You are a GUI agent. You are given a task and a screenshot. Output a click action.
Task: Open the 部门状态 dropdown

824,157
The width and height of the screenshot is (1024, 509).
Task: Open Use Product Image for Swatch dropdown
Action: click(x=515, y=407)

──────────────────────────────

Line by line, give the material above again exactly.

You are a GUI agent. You are given a task and a screenshot. Output a click action.
Task: Open the 部门状态 dropdown

824,157
The width and height of the screenshot is (1024, 509).
Task: Open Use Product Image for Swatch dropdown
Action: click(x=515, y=407)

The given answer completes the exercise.